Early thoughts on marketing from a developer
I am a developer and have built several products in the past. As creatives, we have the power to make incredible things, to solve our own problems and to turn ideas into reality.
A common mistake made by developers building products though is that they never prioritise marketing. It doesn't come naturally to them, they want to build the best product, and they believe that their ideas will win market share on merit alone.
I'm working on changing that for myself. I have recently started learning about marketing, and I've had some eye opening moments so far. Below is a list of some of my thoughts, in no particular order:
- People buy your product to solve a problem, not because you have cool features.
- A so-so commitment from someone when you tell them about an idea means nothing - it's easy to say "sure get back to me when your product is ready", it's just a kind way to close the topic in most cases.
- You need to have a target audience. When your target audience is not well defined, your landing page and marketing is speaking to everyone. Every person might resonate with a part of it, but no one will feel like you're talking just to them, and this will make it hard to actually have paying customers.
- If you get in front of the wrong target audience, it's not going to help you and might even hurt you. So really, pick your target audience, don't spray and pray.
- A free trial of some kind is crucial. If people can't try your product before paying you money, they will likely not buy at all. A free trial user is already a user, it's a lot easier to try to upsell them on the paid plan than to sell someone on the paid plan who has never used the product.
- Get small commitments from users leading up to your purchase popup. When they've already invested some time exploring your product, they are more likely to believe they must like it.
- Social proof is important. Have testimonials on your site to tell people that other users are using your product and like it enough to give you a testimonial. No one wants to be the first person to try something new (in most cases).
- Handle objections the user might have on your landing page: if generally products in your category take a long time to achieve results, you can tell the user through your messaging that your product will give them results in 30 days vs. 5 months. Make sure you are not lying about this though.
- Competitors - it's kind of a pro and a con. Pro because you have validation that there is demand for your idea, con because now you need to compete with them, and they might already be ahead in their feature development.
- Remember your product is a means to an end, not an end in itself. Focus on your users end goal and you are a lot more likely to sell them on your product than if you just list out your features.
- When trying to validate your idea or gain insights about your product from potential users, don't tell them about your product, ask them about their problem. This will give you more insight and better understanding about the problem you're trying to solve and prevent false validation of your solution, because as per social customs, it's highly unlikely someone will say to your face that your idea sucks.
- Think about marketing from day one - this is a big one. If you develop a product without considering the marketing side, maybe you get lucky but probably not and you'll have wasted time and money.

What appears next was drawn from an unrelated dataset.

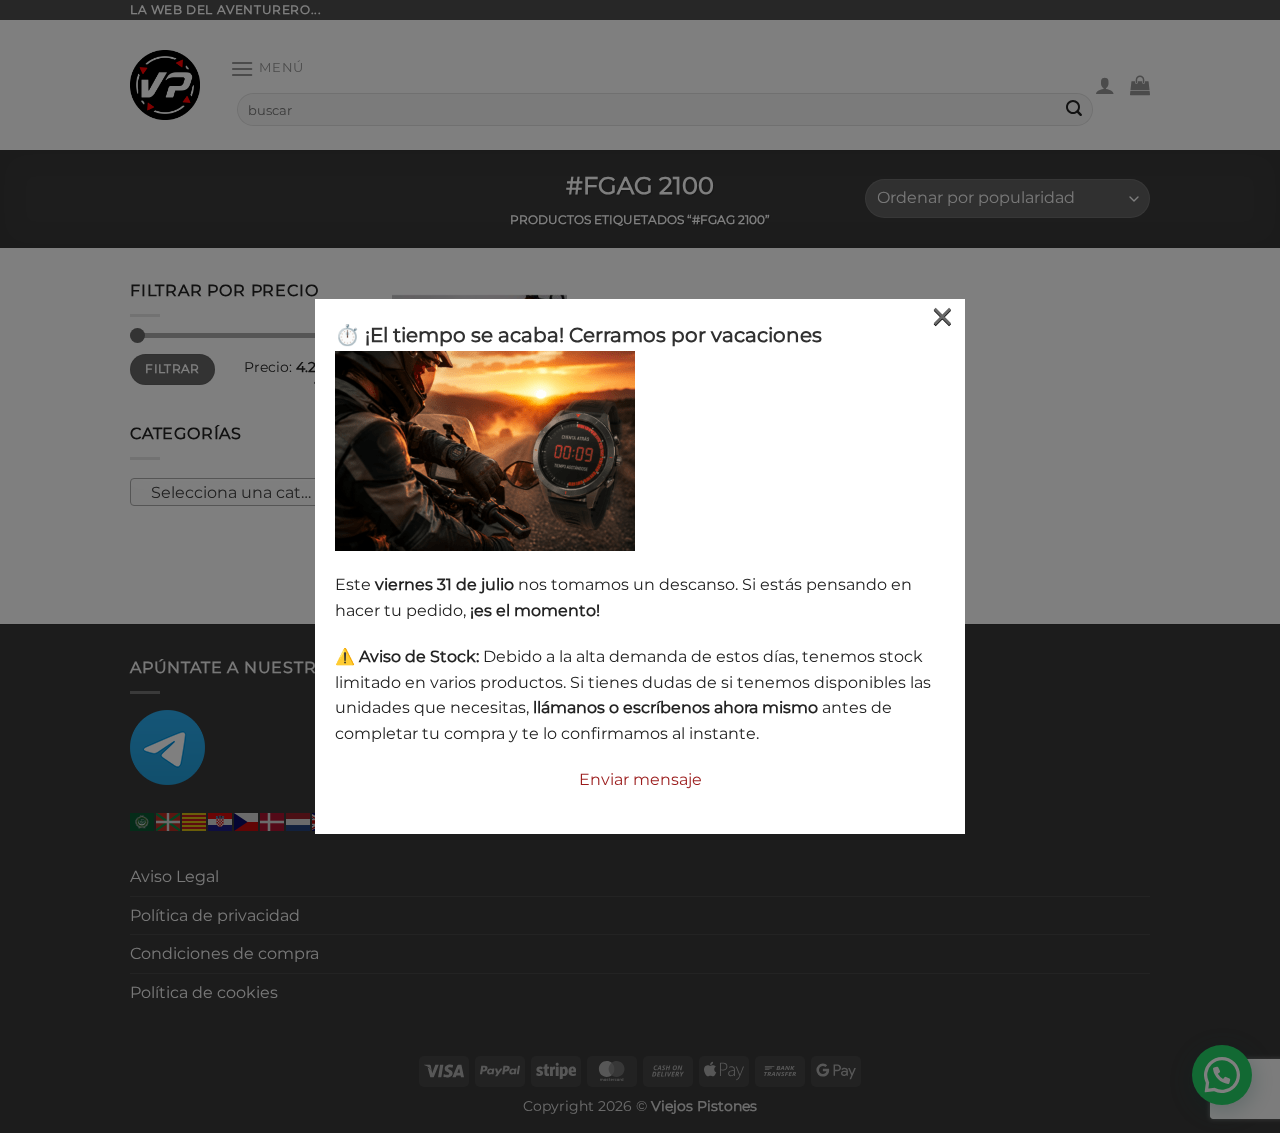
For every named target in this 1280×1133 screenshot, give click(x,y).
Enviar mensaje (640, 779)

- It doesn't matter how good your product is if you can't communicate that to people. Your vision for the future, the big problem you're trying to solve, you really need users to connect with those ideas. You want them to imagine a better future for themselves when they find your product. I've built products in the past that had potential - I know this because similar products were released, the vision was the same, but they were able to communicate it a lot better than I could, and they're all earning between $10K-$10M+ ARR.
- Consider CAC in your cost analysis.
- JUST LAUNCH - it's a common trope that developers never launch their products and always keep tinkering with features and tech stacks etc., I launched, my launch failed, and now I've finally started giving marketing the attention it deserves, and I never would have if my launch hadn't failed.
- Theory < Practice - You can know all the theory about riding a bike, but you will still fall over when you actually try it for the first time. It's the same with marketing, so go on, take a couple falls, get back up, learn and improve by actually doing rather than just learning.